It began with a drawing. Kinsale Drake was doodling on her tablet, depicting herself—wearing a T-shirt and a three-tiered long skirt with her signature Air Force 1s and Indigenous jewelry, her hair tied back in a traditional style—but she didn’t realize it yet. The girl in the drawing holds up a book adorned with a heart on the cover, another group of doodled hearts flowing out of it.
“She’s what Native literature can be,” Drake, a 23-year-old Diné poet, says over Zoom, brushing her pink-tinted dark hair behind her ears. “Which is a bunch of things at once that don’t contradict each other. They can exist in one place or one person.”
What Drake had been imagining with her self-portrait, what she had been longing for since childhood, was a group of creative, radically supportive Indigenous writers and poets bonded through literature by and for Indigenous people. Drake, a recent graduate of Yale University and the winner of the National Poetry Series and Joy Harjo Poetry Award, has a voice that is clear and confident from years of reading her work aloud. She talks about her younger self with gentleness and respect. “The little girl in me, she’s still there,” Drake says.
As a child, Drake spent her days between Southern California and Navajo Mountain in southern Utah on her grandmother’s farm. And after her grandmother’s death when Drake was in high school, grief emerged from her as poetry. She gained recognition from the poetry world, but she longed to expand on the networks within her Indigenous community for support. An internship at a mainstream publishing house, where her superiors made decisions based on budgets and donors, left her feeling lost.
“So some of it was, you know, as a writer, the frustration with, Well, if I were to publish a book, what would happen and would my voice be respected?” she says. “Or would it be sidelined?
“People like to use the word haunting when it comes to Native literature.” She elaborated, “There is no one Native. And we like making Native books fun. Native books should be for Natives too. And we deserve to have romance and comedies and things like that. I think that celebration is a huge part of what we do.”
For her senior thesis at Yale, Drake allowed herself to imagine what it would look like to form a creative community of Indigenous people, primarily women and queer people, determined to honor themselves, their families, and their communities. What emerged—in playful, bold, pink, and sparkling hues—became the NDN Girls Book Club.
The NDN Girls Book Club forgoes the traditional structure of reading one book a month together in community. Instead, the club dedicates its resources to hosting author talks and writing workshops, participating in events at book fairs across the country, and stocking Indigenous-run bookstores and tribal libraries with diverse titles by Indigenous authors. “We’re all gathered for a particular reason, which is the love of literature that we all possess. We are there to support the next generation,” Drake says.
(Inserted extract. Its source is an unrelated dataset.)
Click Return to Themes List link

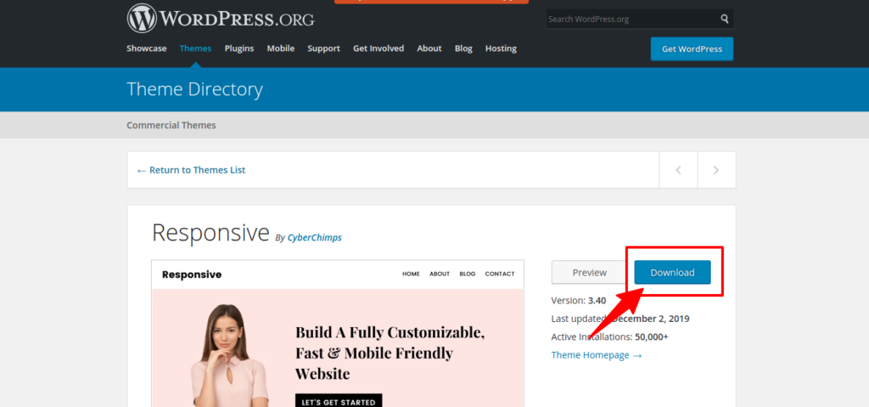(x=191, y=170)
The term girls represents a joy that Drake and her fellow book club members are trying to capture and, often, reclaim. Many of the youth involved in the book club have the same longing for community that a young Drake had. “We carved out representation for ourselves [while reading mainstream books by white authors],” Drake explains. She recalls thinking of Katniss Everdeen from the Hunger Games books as canonically Indigenous. Drake dreams of supplying every tribal library with care packages and imaginative books by Indigenous authors. Many of her favorite moments since the club launched have involved girls running up to the NDN Girls Book Club table at events, attracted to the club’s pink and playful aesthetic, and leaving with iridescent stickers and a new novel.
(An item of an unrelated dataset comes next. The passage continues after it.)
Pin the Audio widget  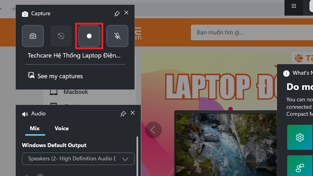coord(123,114)
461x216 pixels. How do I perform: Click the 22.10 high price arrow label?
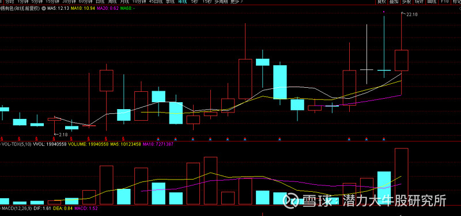[410, 14]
The book club also emphasizes the role of poetry in Indigenous culture and literature. The club’s poet map locates Indigenous writers in the United States and the world—without being limited by geography. “Indigenous poetry, for me, it hits different,” Oglala Lakota writer Pte San Win Little Whiteman, who met Drake through the youth poetry program Dances with Words and now hosts the NDN Girls Book Club’s writing workshops, says. “I see the healing aspect that happens with it.”
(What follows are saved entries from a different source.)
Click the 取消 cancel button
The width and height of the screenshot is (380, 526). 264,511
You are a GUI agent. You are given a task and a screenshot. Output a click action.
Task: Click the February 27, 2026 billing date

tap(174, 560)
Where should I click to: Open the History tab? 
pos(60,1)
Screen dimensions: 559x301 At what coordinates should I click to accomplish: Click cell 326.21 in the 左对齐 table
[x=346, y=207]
Part of this healing is achieved by building a leadership team, including Whiteman and Miss Indian Oklahoma Lily Painter, of young Native artists from different backgrounds and tribes. While goals for their work may be different, they are bonded by the value of togetherness. “Kinship and reciprocity are values that are grounded in a lot of the places that Native authors usually come from,” Drake says. Solidarity comes naturally to Drake. “I never saw any sort of other Native author as a competition. Rather, it was like, I want you to be in space with me. You make me feel stronger when we’re working together.”
For Whiteman, who turned to poetry to cope with isolation and mental health struggles, the NDN Girls Book Club has revealed a community close to home, on their reservation.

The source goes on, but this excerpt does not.